I have a deep affection for history. I saw the way that my mother was treated as an Aboriginal single mum, and I saw the way that history wasn’t even taught in our schools. And one day I said, “I want to be a historian, I want to write, I want to teach, and I want to talk about history”, and that I did. It was a nice dream come true.

The other dream that came true was to see our history taught in curriculums in our Country, which it never was in the sixties. That made growing up pretty hard. We had – of course – the influence from the Civil Rights Movement in the United States and the global Women’s Movement to really push us forward in terms of knowing that we could really do something about a dismal situation. So, that is how I came to history.

I was taught by some of Australia’s best historians, as Ann was, at the University of Queensland: Raymond Evans and Kay Saunders. Back when I was at university, they were very radical historians. They still are. Along with Kathryn Cronin, they wrote a book – – which is a book before its time that talked about the history and treatment of Aboriginal peoples in Queensland.

This has always informed me of where I am now, and that is, as an older Aboriginal woman wanting to make peace with my Country, to go back every year and sit on the ground and to feel the power of the earth come through my feet every time I walk on it barefoot. To feel that indescribable power where you know that you are connected to the Country in every single way. Every sinew, every bone is connected to that place.

So even though my mother was removed from there during the days of the government assimilation policies of removing people from their Country and forcing them to live on government or church-run reserves, we will always stay very connected to Carnarvon Gorge.

As a result, my family and I try to go back there quite regularly. But it’s a fair way. It’s a fair way from where we live now in the city of Meanjin (Brisbane).

Country calls you home

It’s a bit of a trip, but nevertheless, when you get there it calls you home in every sense of the word. And it is a feeling that others feel too. I have had discussions with my non-Indigenous friends, and their opinions vary. Some people say, “Yeah, I get that, too”, or they might respond that “I don’t feel it as deeply as you”, and “I’m not quite sure”. You know where the truth lies.

And I know that our people have always said we’re willing to share this Country. I haven’t heard much of the reciprocal side, but the response is sometimes that: “You’re taking too much, or you’re going to take our backyards”. Never mind, we’ll continue to fight the good fight.

Reflecting again on the Marking Country website, it is a project that explores six sites all over the continent, telling the stories of various tracts of Country, and the ceremony, Language and peoples that make them up.

There’s a beautiful story about performing smoking ceremonies for babies up in the Kimberley. It tells the story of how, when the baby comes into the world, he or she gets smoked by members of their Community to give them protection and guidance throughout their life. It is a beautiful ceremony.

Unfortunately, as detailed in – the book I co-wrote with my mother – when my mum was put onto Cherbourg Mission, she was not allowed to practise her customs and her ceremony, her dance and her songs. Nevertheless, she retained some Language. I can only speak about 20 words of my Language, but these are words that can be a conversation with my family.
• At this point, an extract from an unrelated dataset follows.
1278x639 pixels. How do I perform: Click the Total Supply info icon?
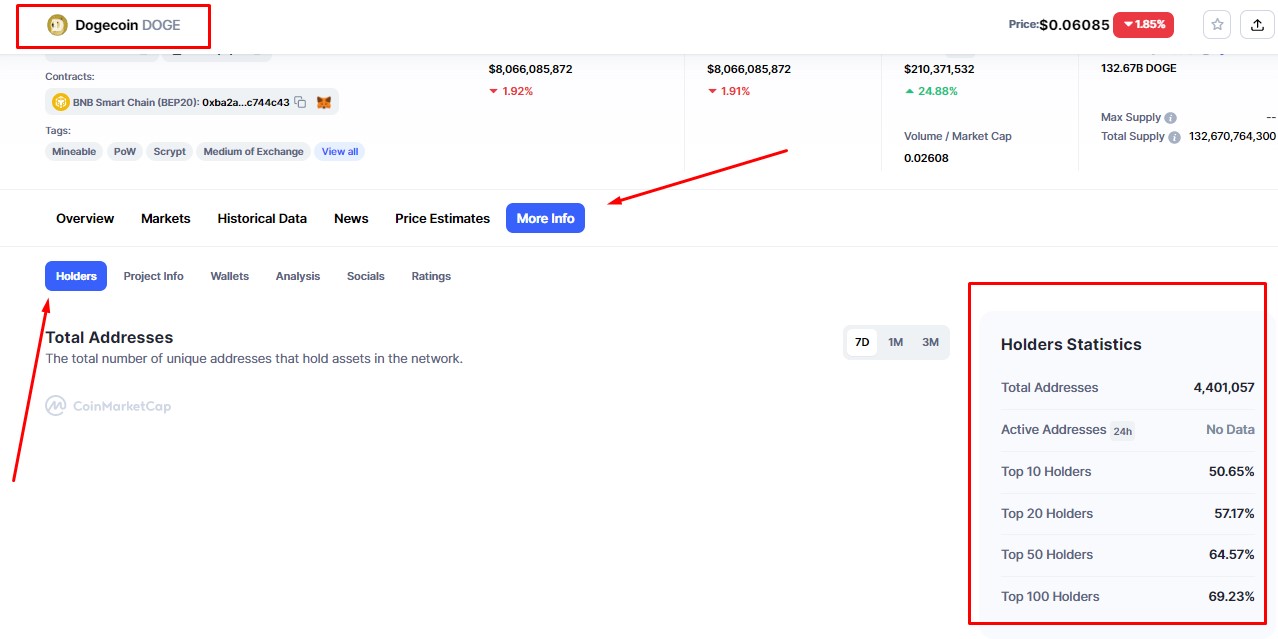pyautogui.click(x=1174, y=137)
And the really great thing is, the Bidjara people have just got a grant to foster, learn and share the Bidjara Language. So my whole family is going to be involved in that in 2025. We’re going to return to speaking in the tongue of our Ancestors. You’re never too old to learn these things, and I would just adore to learn my language. It was taken off us, like so much.

Yet still, the Country is all connected to us. You know we are still here today. Even as a contemporary Aboriginal woman who has done so many things, I still feel very, very connected to where I come from.

And this is the kind of message that we want to get out through initiatives such as the Marking Country website. That is, we want to share how rich and unique and beautiful our stories are. We want to show how they can be passed on and to share them with other others.

I feel I have come full circle in terms of all the work I’ve done in my life so far, but coming back to place and Country, and being schooled by one of the finest teachers in the world, my uncle Fred – who just knows so much – has been a great experience for me.

The Country, place and space, land and sea are still within us, within us all, no matter where we come from, but particularly for First Nations peoples in Australia. Waddamooli (in my father’s Language).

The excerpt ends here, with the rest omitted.